Io comunque non l'ho mai sentita!
Anyway, the listing in your link  mentions "Pieragnoli" which is a famous negozio di prodotti alimentari close to my house. I will definitely  ask  them!


----------



## MAVERIK

Neache io l'ho mai sentita nominare ..


----------



## Shakazulu

emma1968 said:
			
		

> Io comunque non l'ho mai sentita!
> Anyway, the listing in your link mentions "Pieragnoli" which is a famous negozio di prodotti alimentari close to my house. I will definitely ask them!


 
Thank you, Emma. I am curious to know what it is. 
I asked two Roman ladies and neither had heard of "Torta Marianna". It may be a Southern delicacy. (I believe there was a singer who used Marianna Torata" as a stage name?) 
In the meantime I think I will translate the phrase as "something that can rise magically like a sponge cake," since that at least makes sense (of a kind) in English. (To tell the truth, you can break windows with my sponge cakes.  )
Graze a tutti!


----------



## emma1968

Shakazulu said:
			
		

> Thank you, Emma. I am curious to know what it is.
> I asked two Roman ladies and neither had heard of "Torta Marianna". It may be a Southern delicacy. (I believe there was a singer who used Marianna Torata" as a stage name?)
> In the meantime I think I will translate the phrase as "something that can rise magically like a sponge cake," since that at least makes sense (of a kind) in English. (To tell the truth, you can break windows with my sponge cakes.  )
> Graze a tutti!



You are welcome!
I'll send you one of my sponge cakes, so that your poor windows are safe!


----------



## You little ripper!

emma1968 said:
			
		

> You are welcome!
> I'll send you one of my sponge cakes, so that your poor windows are safe!

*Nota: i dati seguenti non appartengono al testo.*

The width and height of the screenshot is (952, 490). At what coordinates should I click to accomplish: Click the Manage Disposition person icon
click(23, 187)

> In the meantime I think I will translate the phrase as "something that can rise magically like a sponge cake," since that at least makes sense (of a kind) in English. (To tell the truth, you can break windows with my sponge cakes.  )



I think _sponge cake_ is a good translation. My mother was quite famous for her sponge cakes. She used the Victoria Sponge recipe in_ The Golden Wattle Cookery Book_. Her secret was to never open the oven door until you were absolutely certain it was cooked. It was the letting of cold air into the oven that prevented it from rising to perfection.


----------



## emma1968

> Her secret was to never open the oven door until you were absolutely certain it was cooked. It was the letting of cold air into the oven that prevented it from rising to perfection.

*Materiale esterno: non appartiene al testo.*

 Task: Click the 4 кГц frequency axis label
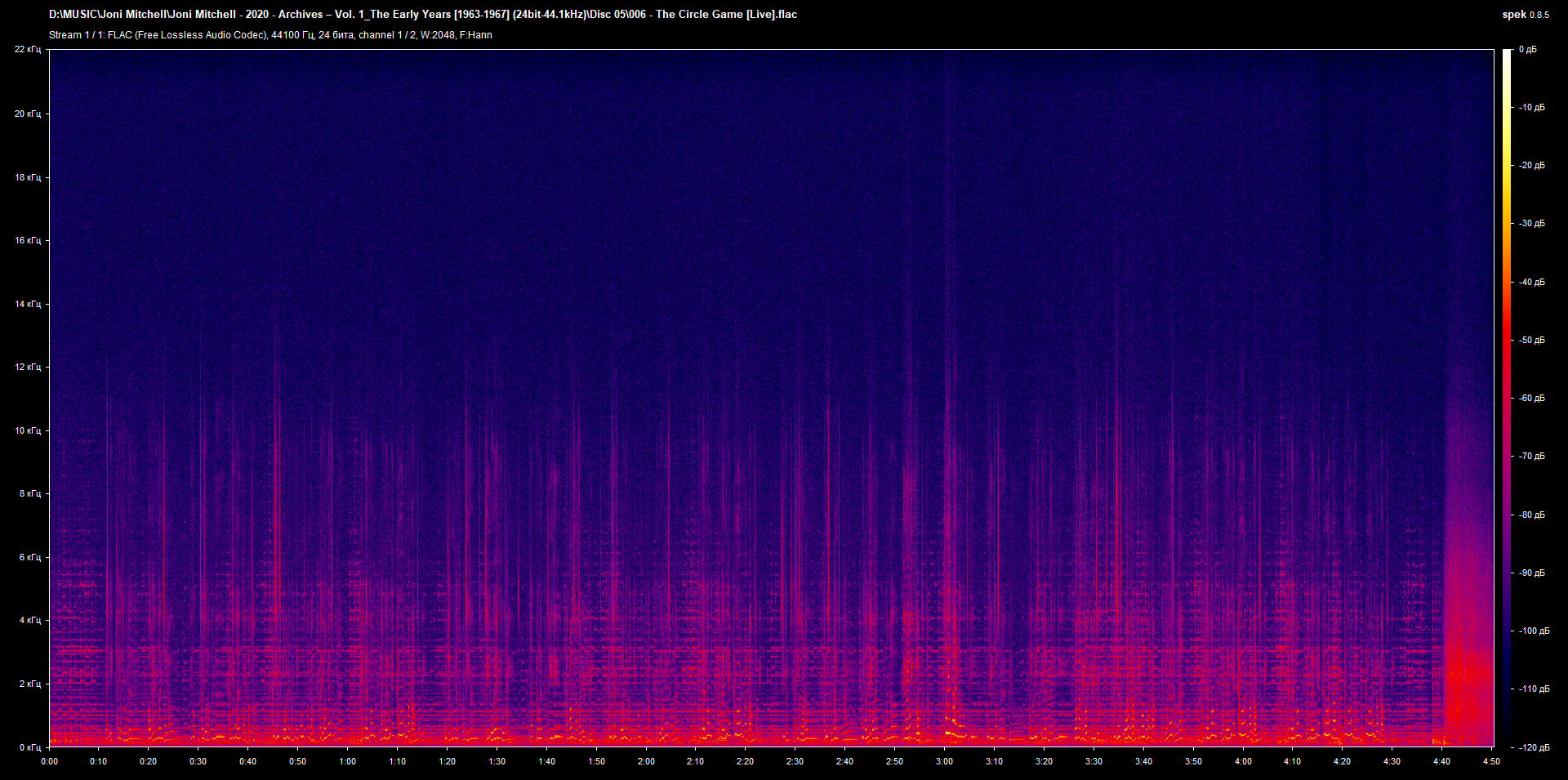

I hope your mother(wherever she is) doesn't mind if I tell everybody that that is not a secret but it's purely a statment of fact


----------



## You little ripper!

emma1968 said:
			
		

> I hope your mother(wherever she is) doesn't mind if I tell everybody that that is not a secret but it's purely a statment of fact


A secret in the context I used it is _a little-known technique, or piece of information that is the key to success in something that you do._


----------



## Willi

emma1968 said:
			
		

> You are welcome!
> I'll send you one of my sponge cakes, so that your poor windows are safe!


 

Emma would you mind sending one of your cakes to me as well? My windows are quite safe, but I'm always willing to have new experiences, and if they involve sponge cakes, so much the better


----------



## emma1968

Charles Costante said:
			
		

> A secret can mean a little-known technique, or piece of information that is the key to success in something that you do.

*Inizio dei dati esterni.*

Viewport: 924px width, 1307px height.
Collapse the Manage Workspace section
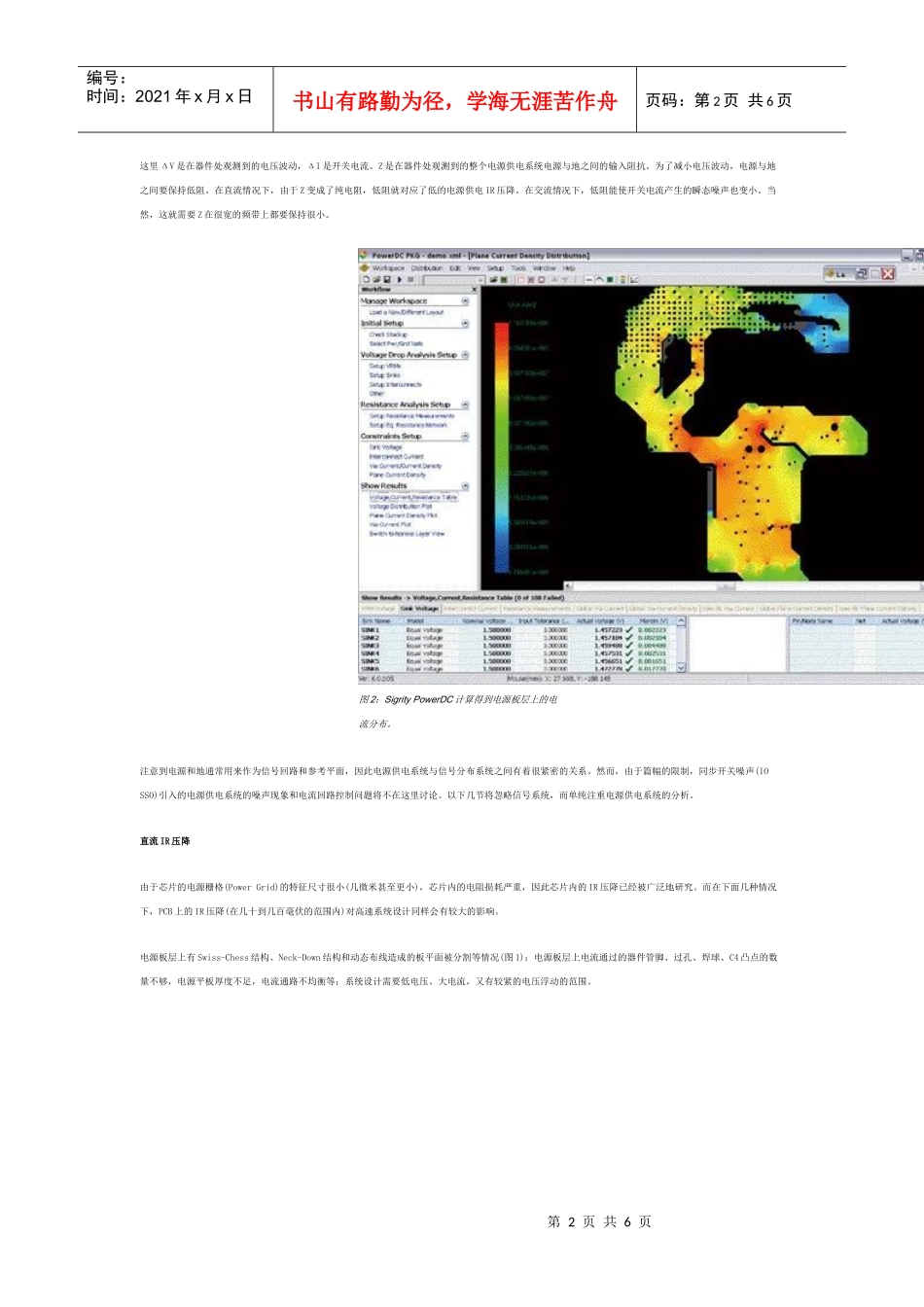(x=465, y=301)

Indeed, if you see the matter through the eyes of an unskilled person you can  talk about "secret" , since the unskilled person  doesn't know it.
Uffa!! Ma vuoi sempre aver ragione!



P.S. Willi, no problem!!


----------



## You little ripper!

emma1968 said:
			
		

> Indeed, if you see the matter through the eyes of an unskilled person you can  talk about "secret" , since the unskilled person  doesn't know it.
> Uffa!! Ma vuoi sempre aver ragione!
> 
> 
> 
> P.S. Willi, no problem!!


 The point I was trying to make Emma, was that in English the word "secret" means more than "segreto". I was using it in the extended meaning of the word.


----------



## Willi

Charles Costante said:
			
		

> The point I was trying to make Emma, was that in English the word "secret" means more than "segreto". I was using it in the extended meaning of the word.


 
I may be wrong, but I feel that both in Italian and in English "secret/segreto" means something like "il trucco è...". Am I right Charles?


----------



## emma1968

Charles Costante said:
			
		

> The point I was trying to make Emma, was that in English the word "secret" means more than "segreto". I was using it in the extended meaning of the word.



Ed io ho capito benissimo, perché in questo contesto la parola "segreto" ha la stessa valenza di "secret".

Es: Se una amica mi dice " come ti è venuto soffice questo dolce! qual è il tuo segreto? a me non riescono mai così, si sgonfiano sempre!
Io posso rispondere: "cara, basta non aprire il forno durante la cottura, ecco il segreto!


----------



## You little ripper!

Willi said:
			
		

> I may be wrong, but I feel that both in Italian and in English "secret/segreto" means something like "il trucco è...". Am I right Charles?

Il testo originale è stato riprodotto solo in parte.